GIVEN EXERCISE 1 |
Decide whether each statement below agrees with the text about the 2010 Italian GP2 round. For each one, answer yes or no and quote the words of the text that settle it.
(a) The feature race ran for 32 laps.
(b) Oliver Turvey finished second in the feature race.
(c) The Monza event was the final round of the 2010 GP2 Series.
>> Start DOCUMENT TEXT
2010 Italian GP2 round

Round details
- Round 9 of 10 rounds in the 2010 GP2 Series
- Autodromo Nazionale Monza
- Location: Autodromo Nazionale Monza, Monza, Italy
- Course: Permanent racing facility 5.793 km (3.6 mi)

GP2 Series

Feature race
- Date: 11 September 2010
- Laps: 32

Pole position
- Driver: Jules Bianchi / ART Grand Prix
- Time: 1:30.269

Podium
- First: Sam Bird / ART Grand Prix
- Second: Jules Bianchi / ART Grand Prix
- Third: Oliver Turvey / iSport International

Fastest lap
- Driver: Sam Bird / ART Grand Prix
- Time: 1:32.438 (on lap 17)

Sprint race
- Date: 12 September 2010
- Laps: 21

Podium
- First: Christian Vietoris / Racing Engineering
- Second: Jérôme d'Ambrosio / DAMS
- Third: Sam Bird / ART Grand Prix

Fastest lap
- Driver: Sam Bird / ART Grand Prix
- Time: 1:31.954 (on lap 9)

= 2010 Monza GP2 Series round =

The 2010 Italian GP2 round was a GP2 Series motor race held on September 11 and 12, 2010 at the Autodromo Nazionale Monza, Monza, in Italy. It was the ninth and penultimate round of the 2010 GP2 Series. The race was run in support of the 2010 Italian Grand Prix.

==Report==
===Feature Race===
Englishman Sam Bird claimed his maiden GP2 win in fine style, keeping his head through the chaos all round him to claim the chequered flag ahead of ART team-mate Jules Bianchi and countryman Oliver Turvey, while series leader Pastor Maldonado put one hand on the trophy when Sergio Pérez was punted out of the race on the third lap. Lights out and the ART pair had slow but solid starts: Bird was better placed for turn one and when Bianchi cut the corner slightly the lead was his. Behind them chaos was descending, with Alvaro Parente and Dani Clos cutting the kerb (for later drive through penalties) ahead of a drag to the next chicane, where Luca Filippi ran too deep and took out Giedo van der Garde, prompting a safety car to clean up the mess. Immediately at the restart 2 laps later Jerome d'Ambrosio thought he'd found Bianchi napping and ran outside him at turn one before being pushed wide, with the subsequent accordion affect at the tight corner causing Romain Grosjean to stop sharply. Maldonado had nowhere to go but over his wheel, with collisions behind them stopping team-mate Luiz Razia, Marcus Ericsson and Brendan Hartley, prompting another safety car period.
>> End DOCUMENT TEXT
>> Start DATASET EXCERPTS
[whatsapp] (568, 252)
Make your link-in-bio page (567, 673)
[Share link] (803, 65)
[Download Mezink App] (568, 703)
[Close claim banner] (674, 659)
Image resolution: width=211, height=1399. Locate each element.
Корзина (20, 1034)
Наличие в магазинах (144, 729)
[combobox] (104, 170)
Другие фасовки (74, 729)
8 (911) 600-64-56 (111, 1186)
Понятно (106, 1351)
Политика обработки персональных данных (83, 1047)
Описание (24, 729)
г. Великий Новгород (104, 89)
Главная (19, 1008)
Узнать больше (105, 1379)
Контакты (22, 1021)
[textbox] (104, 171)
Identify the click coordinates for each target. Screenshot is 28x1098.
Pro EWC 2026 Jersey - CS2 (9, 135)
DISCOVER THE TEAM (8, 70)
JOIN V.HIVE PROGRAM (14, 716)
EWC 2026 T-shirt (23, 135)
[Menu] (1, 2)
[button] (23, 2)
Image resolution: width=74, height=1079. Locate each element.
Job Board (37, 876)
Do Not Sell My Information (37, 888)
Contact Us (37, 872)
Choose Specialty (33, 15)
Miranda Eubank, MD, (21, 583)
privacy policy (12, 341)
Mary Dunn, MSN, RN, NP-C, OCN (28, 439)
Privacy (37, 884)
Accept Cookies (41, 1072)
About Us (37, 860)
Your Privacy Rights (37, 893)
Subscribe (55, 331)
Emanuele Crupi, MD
>> End DATASET EXCERPTS
>> Start DATASET EXCERPTS
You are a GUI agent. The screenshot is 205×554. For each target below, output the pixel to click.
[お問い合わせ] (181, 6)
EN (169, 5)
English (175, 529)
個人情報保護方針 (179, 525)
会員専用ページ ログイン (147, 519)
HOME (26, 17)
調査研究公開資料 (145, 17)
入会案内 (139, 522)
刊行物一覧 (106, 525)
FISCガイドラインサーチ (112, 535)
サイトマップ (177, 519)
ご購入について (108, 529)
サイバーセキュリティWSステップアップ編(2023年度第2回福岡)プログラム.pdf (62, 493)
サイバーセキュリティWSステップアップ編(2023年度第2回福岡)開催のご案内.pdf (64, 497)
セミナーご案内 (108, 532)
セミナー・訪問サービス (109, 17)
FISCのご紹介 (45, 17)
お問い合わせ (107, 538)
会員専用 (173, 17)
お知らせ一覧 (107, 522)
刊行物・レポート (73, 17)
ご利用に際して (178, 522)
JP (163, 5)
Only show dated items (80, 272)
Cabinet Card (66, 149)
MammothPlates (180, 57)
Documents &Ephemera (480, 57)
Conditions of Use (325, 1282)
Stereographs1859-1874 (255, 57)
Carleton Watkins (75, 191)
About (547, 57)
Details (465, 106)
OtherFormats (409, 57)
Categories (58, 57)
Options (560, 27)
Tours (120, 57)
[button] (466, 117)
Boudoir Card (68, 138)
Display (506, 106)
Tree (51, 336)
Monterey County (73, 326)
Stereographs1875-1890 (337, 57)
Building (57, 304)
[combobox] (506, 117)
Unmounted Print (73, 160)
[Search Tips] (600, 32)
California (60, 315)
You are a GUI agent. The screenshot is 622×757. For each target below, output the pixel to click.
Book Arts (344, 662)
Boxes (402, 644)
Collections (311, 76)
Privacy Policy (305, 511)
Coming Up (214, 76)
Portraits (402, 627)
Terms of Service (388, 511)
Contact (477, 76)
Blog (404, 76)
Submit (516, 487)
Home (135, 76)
>> End DATASET EXCERPTS
GIVEN EXERCISE 2 |
Output a JSON list of strings holding the lines of the listing from the line with "刊行物・レポート (73, 17)" up to and including the line with "Home (135, 76)". Use one string per line and leave out blank lines.

SOLUTION 1 |
(a) Yes: "Laps: 32"
(b) No: "Second: Jules Bianchi / ART Grand Prix"
(c) No: "It was the ninth and penultimate round of the 2010 GP2 Series."

SOLUTION 2 |
[
  "刊行物・レポート (73, 17)",
  "ご利用に際して (178, 522)",
  "JP (163, 5)",
  "Only show dated items (80, 272)",
  "Cabinet Card (66, 149)",
  "MammothPlates (180, 57)",
  "Documents &Ephemera (480, 57)",
  "Conditions of Use (325, 1282)",
  "Stereographs1859-1874 (255, 57)",
  "Carleton Watkins (75, 191)",
  "About (547, 57)",
  "Details (465, 106)",
  "OtherFormats (409, 57)",
  "Categories (58, 57)",
  "Options (560, 27)",
  "Tours (120, 57)",
  "[button] (466, 117)",
  "Boudoir Card (68, 138)",
  "Display (506, 106)",
  "Tree (51, 336)",
  "Monterey County (73, 326)",
  "Stereographs1875-1890 (337, 57)",
  "Building (57, 304)",
  "[combobox] (506, 117)",
  "Unmounted Print (73, 160)",
  "[Search Tips] (600, 32)",
  "California (60, 315)",
  "You are a GUI agent. The screenshot is 622×757. For each target below, output the pixel to click.",
  "Book Arts (344, 662)",
  "Boxes (402, 644)",
  "Collections (311, 76)",
  "Privacy Policy (305, 511)",
  "Coming Up (214, 76)",
  "Portraits (402, 627)",
  "Terms of Service (388, 511)",
  "Contact (477, 76)",
  "Blog (404, 76)",
  "Submit (516, 487)",
  "Home (135, 76)"
]